1) War and Revolution: Ukrainian Struggle for Independent State (1914–1921/2) 2) Political, economic and cultural development of Soviet Ukraine in 1920s 3) Concepts of Ukrainization vs supranational models of the Soviet State 4) Soviet modernization and industrialization in Ukraine (1929–1939/41) 5) Ukrainian Famine (1932/3–1934) 6) Soviet Terror in Ukraine (1930s) 7) Polish Ukraine between Wars: Uneasy Polish-Ukrainian Relations (1918–1939) 8) Beginnings of Ukrainian Radical Nationalism in Poland: Birth of Organization of Ukrainian Nationalists (OUN) and the Role of Stepan Bandera 9) Ukrainians in Czechoslovakia: Carpathian Ruthenia between Wars (1918–1939) 10) Ukraine in War: between Nazi and Soviet Conquest (1939/41–1945) 11) Banderites Movement in War and Fights against all: Germans, Polish, Soviets and Others (1939/41–1945/53) 12) Ukrainian Culture between Wars and Ukrainian Interwar Emigration
Revolution, Ukrainization, Famine, Terror and the Struggle for Independence: Ukraine from the WWI till the Stalin Death (1914–1953)
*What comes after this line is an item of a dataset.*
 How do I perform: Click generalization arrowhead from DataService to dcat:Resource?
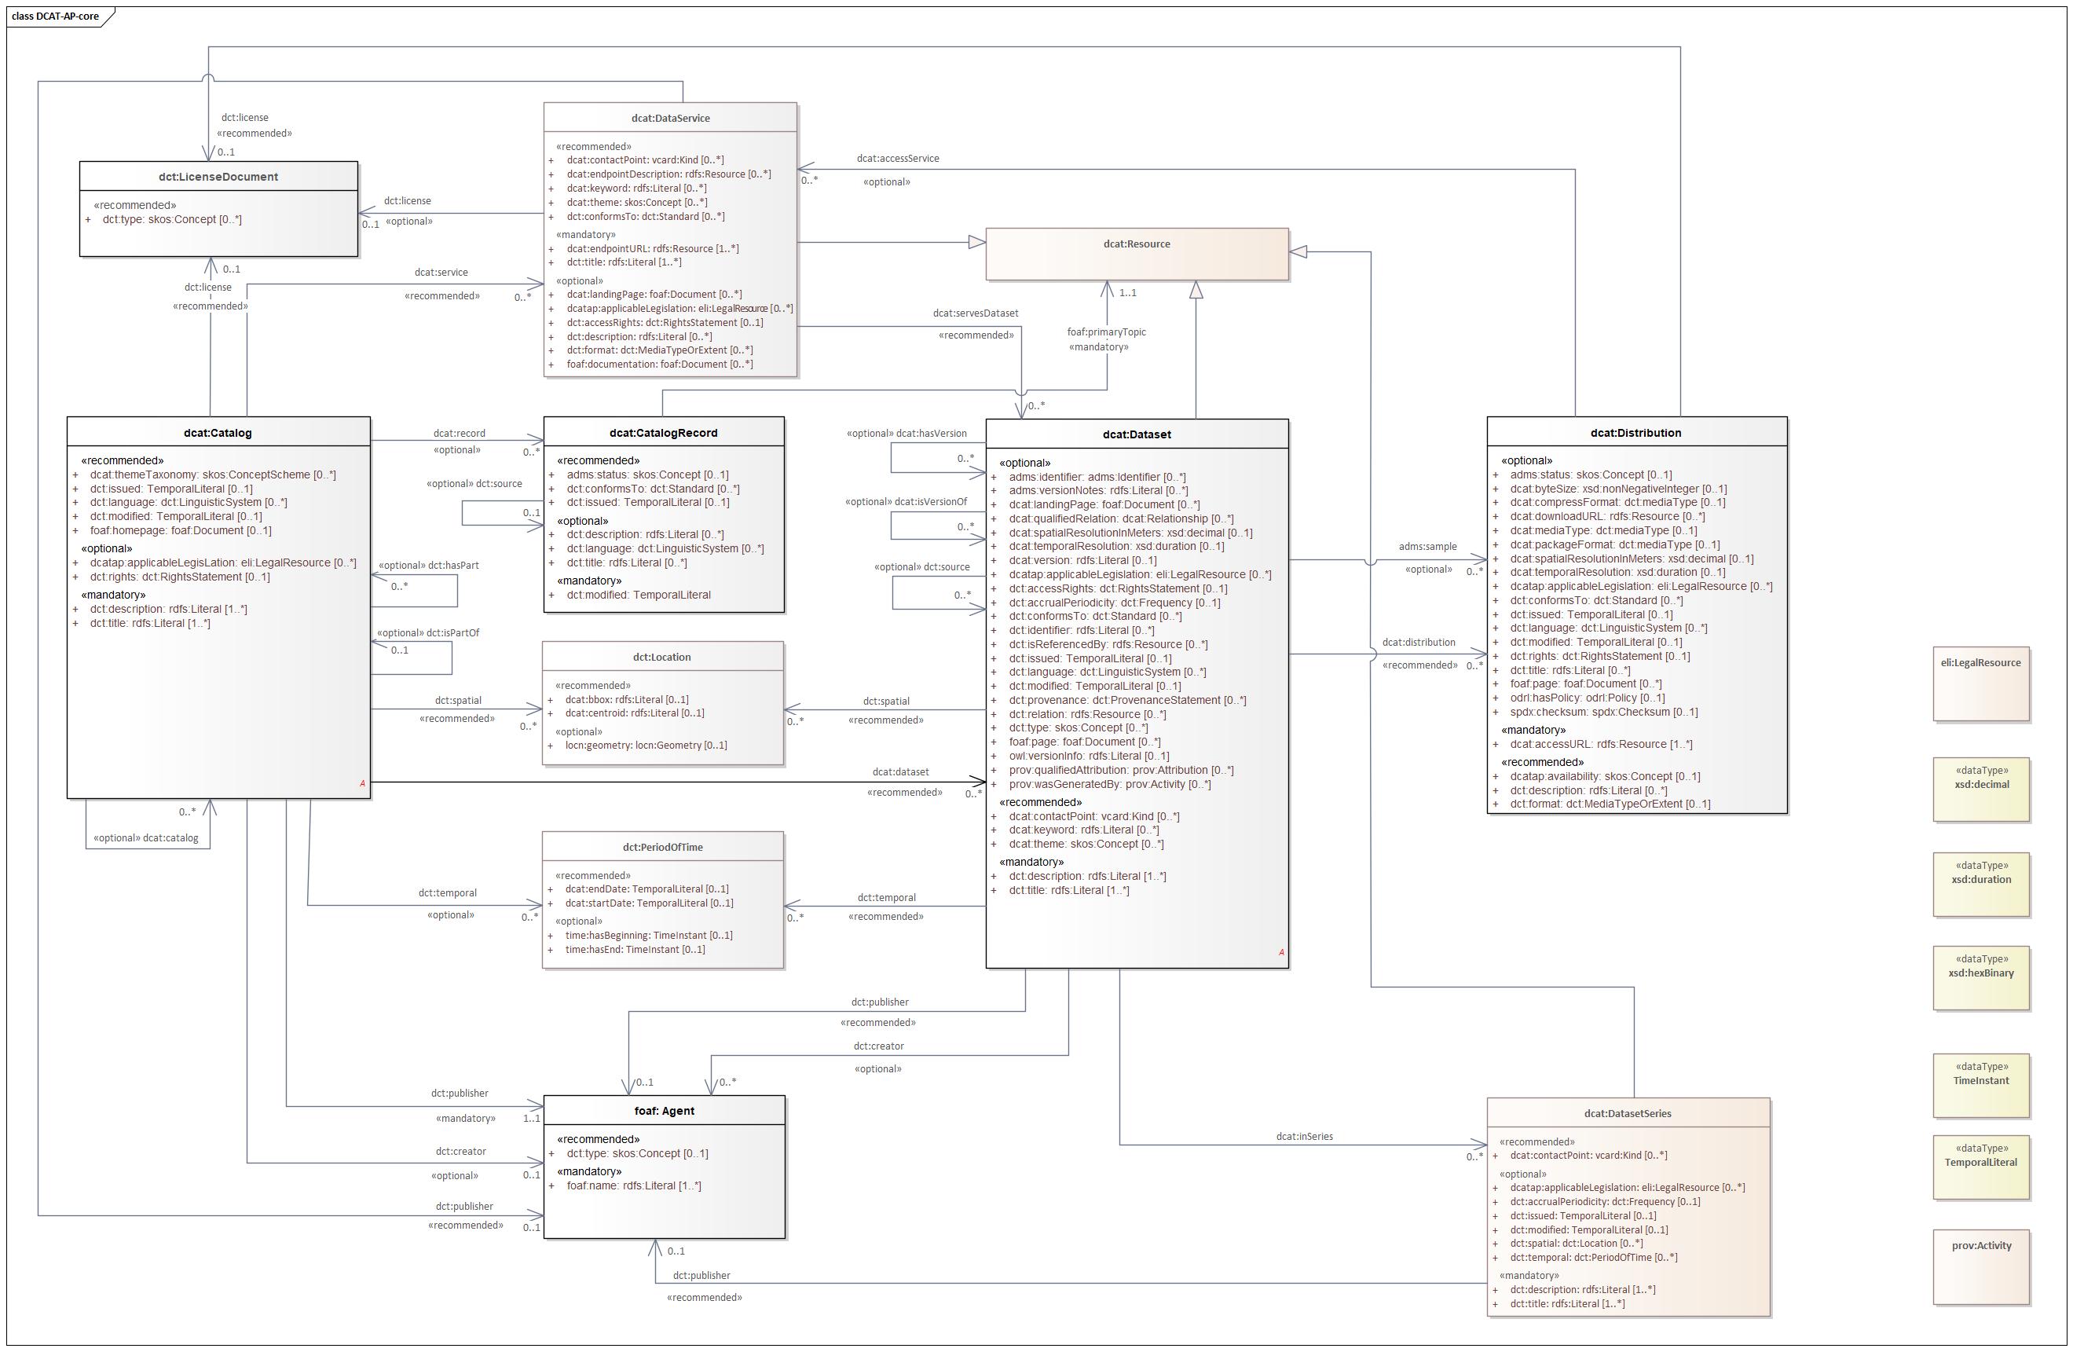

The course will deal with the complex development of Ukrainian territories since the beginning of the WWI when the Ukrainian territories were situated mostly within the Russian and Austria-Hungarian Empires. After the Bolshevik revolution and the end of the WWI the Ukrainian territories became a part of new Soviet, Polish, Czechoslovakian and Romanian States. The course will focus particularly on Soviet Ukraine where the most Ukrainian population lived between Wars, and partly on Polish Ukraine as a cradle of Ukrainian radical national movement which during the WWII became a basis for the genesis of Ukrainian Insurgent Army (UPA). The UPA led during the WWII and after it sharp fights with both Nazis and Soviet Bolsheviks. The complex development of interwar and wartime Ukraine is a key for understanding of today reality in Ukraine and the uneasy relations with Putin Russian and the Polish state.